* EXERCISE AIM: Starting at the line that has "Given: Open the Романтика category" and continuing to the end of the material, copy those lines with "category" swapped for "section" and everything else left as is. Omit the pictures from your answer.

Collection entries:
******************************

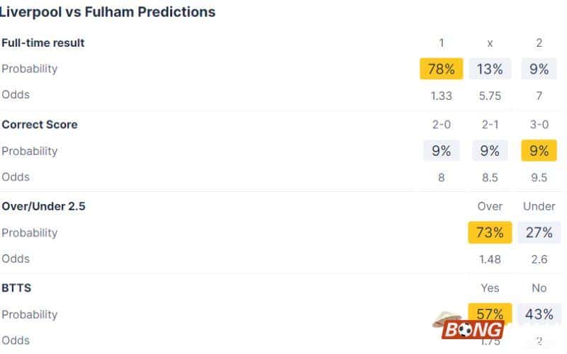Select the highlighted 3-0 score probability
Viewport: 567px width, 354px height.
pyautogui.click(x=539, y=151)
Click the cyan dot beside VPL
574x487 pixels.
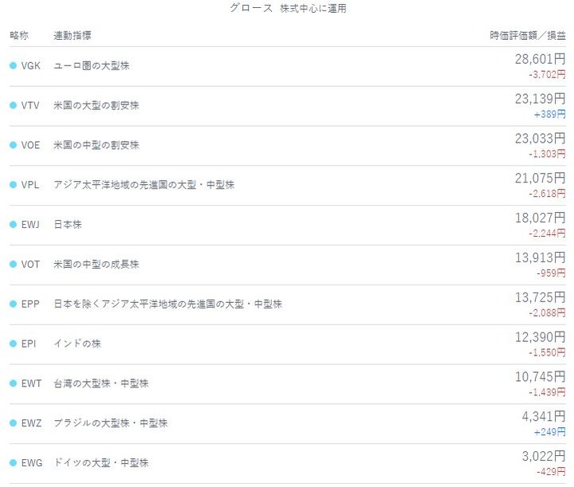point(13,185)
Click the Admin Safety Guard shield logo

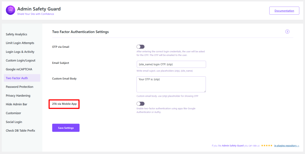10,10
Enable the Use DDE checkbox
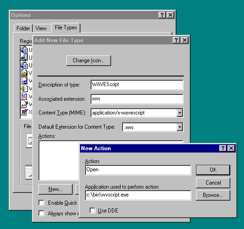 [92, 210]
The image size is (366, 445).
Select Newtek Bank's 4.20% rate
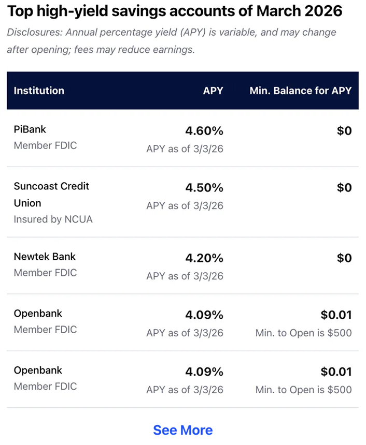click(x=204, y=258)
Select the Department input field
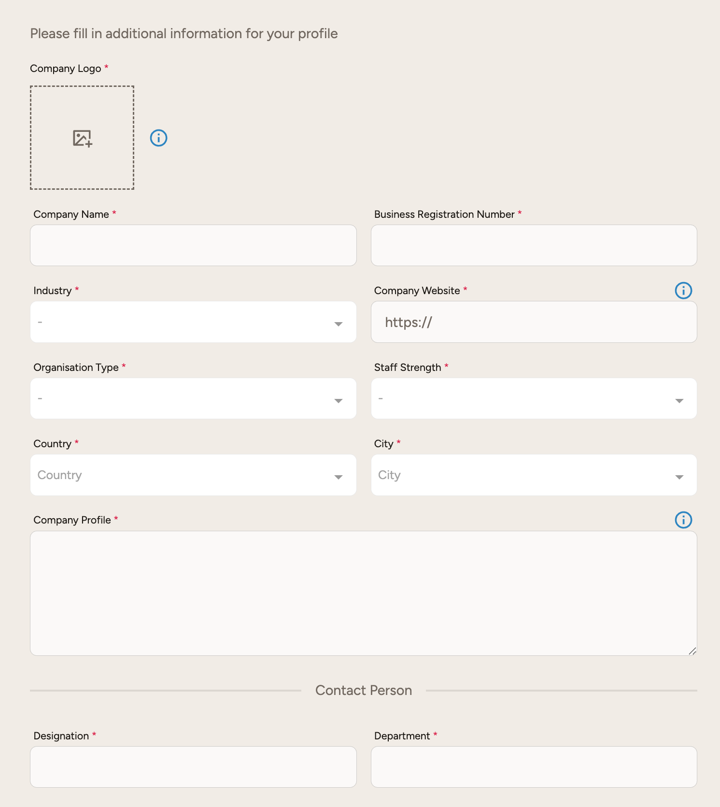The image size is (720, 807). (534, 767)
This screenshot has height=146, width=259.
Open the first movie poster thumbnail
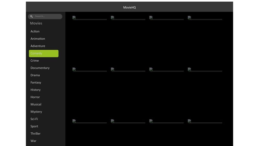tap(89, 18)
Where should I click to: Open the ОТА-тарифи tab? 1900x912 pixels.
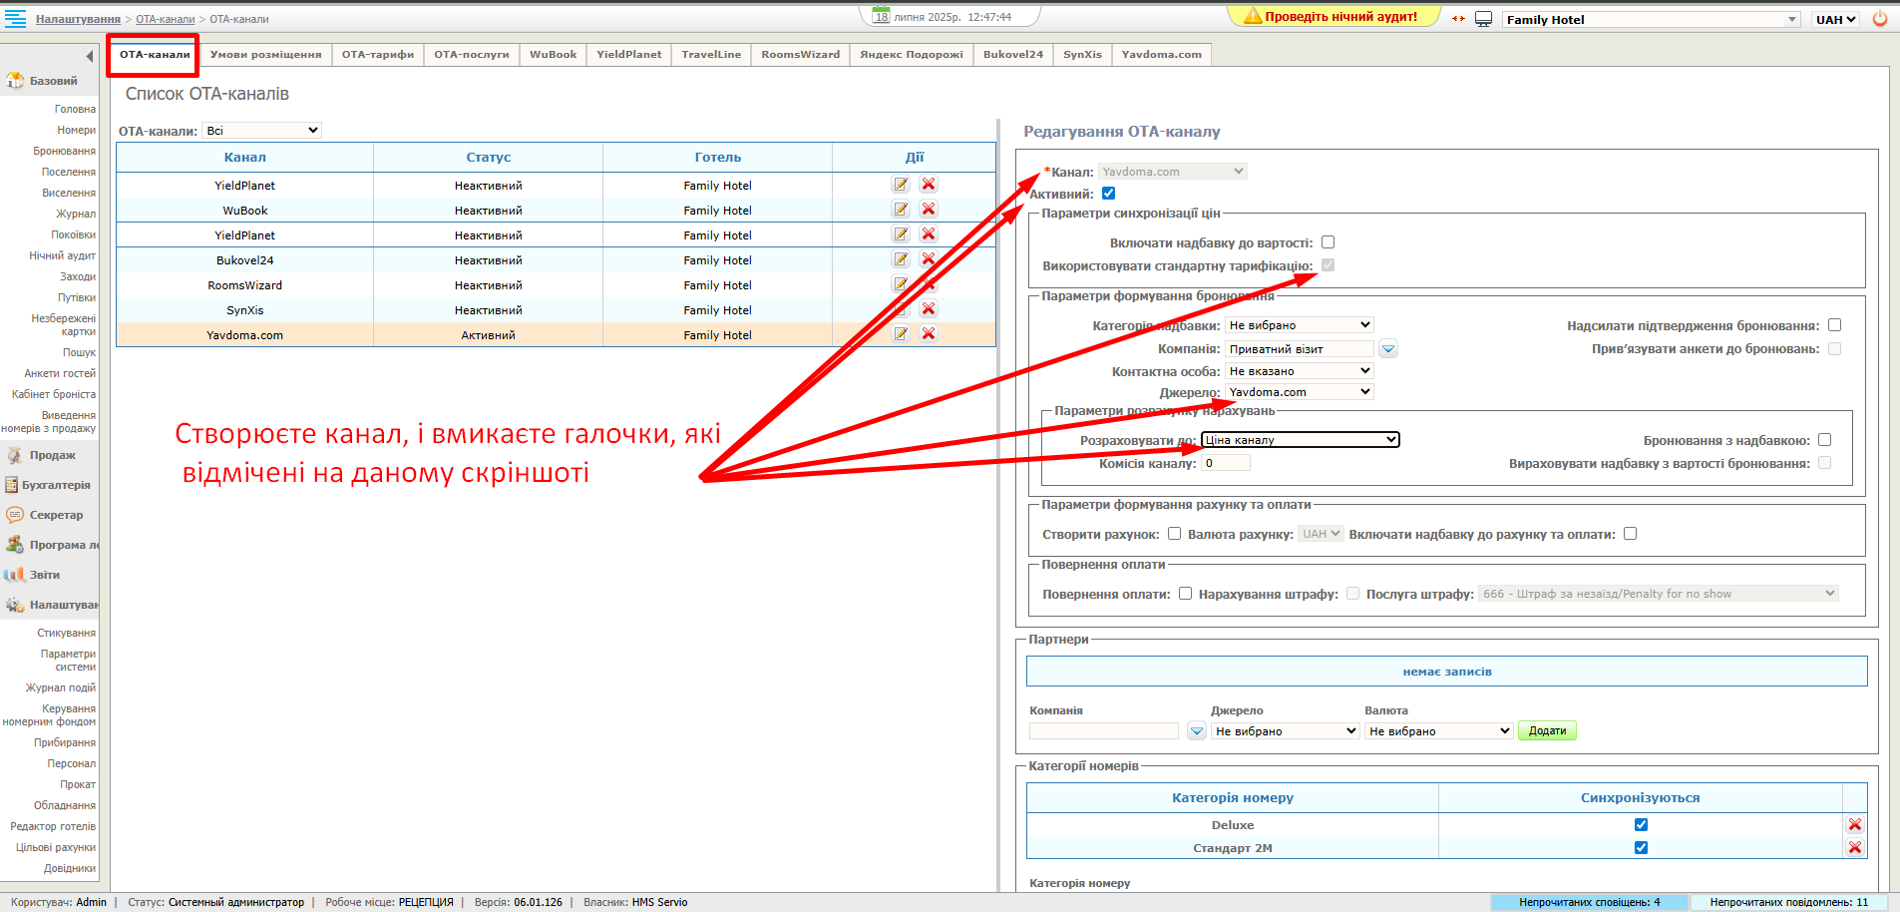pos(377,55)
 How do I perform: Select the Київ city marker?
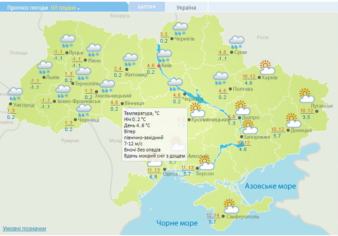point(159,66)
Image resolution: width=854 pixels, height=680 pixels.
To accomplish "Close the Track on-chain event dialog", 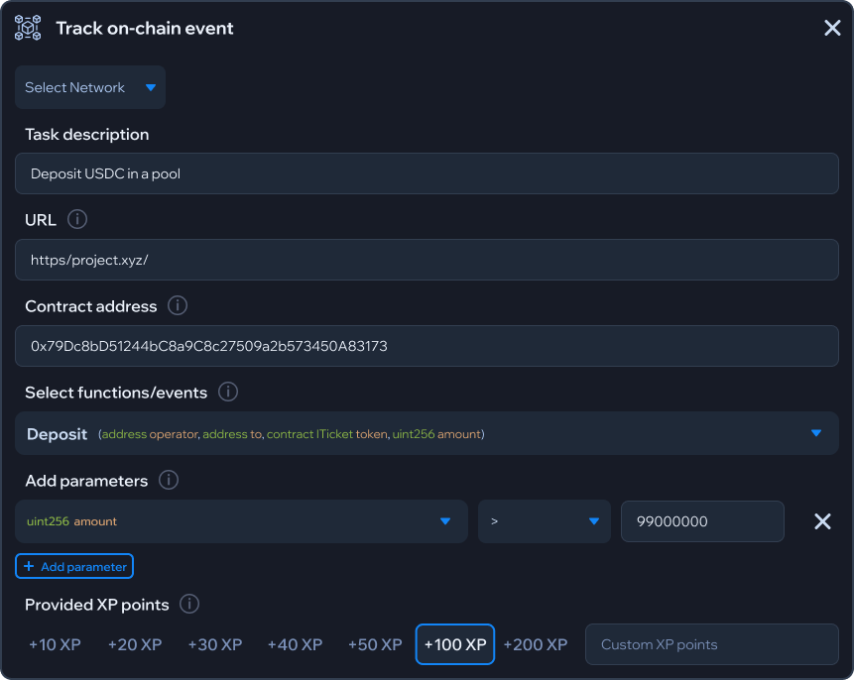I will 832,28.
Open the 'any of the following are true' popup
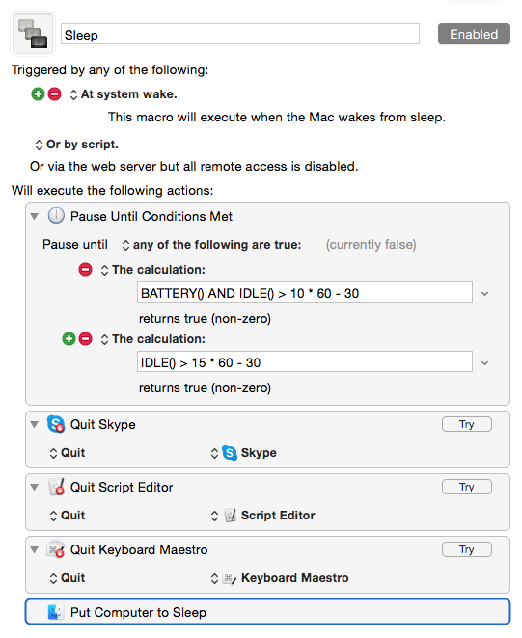Image resolution: width=522 pixels, height=638 pixels. click(212, 245)
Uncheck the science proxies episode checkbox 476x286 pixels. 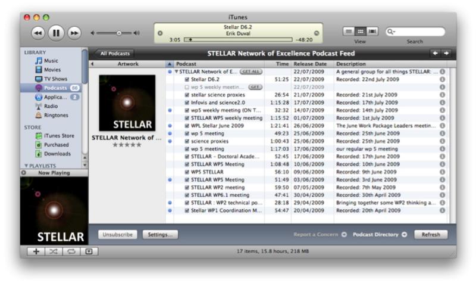pos(187,141)
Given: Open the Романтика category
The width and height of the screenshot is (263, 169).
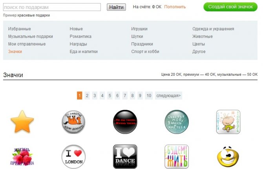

******************************

* FULL SOLUTION:
Given: Open the Романтика section
The width and height of the screenshot is (263, 169).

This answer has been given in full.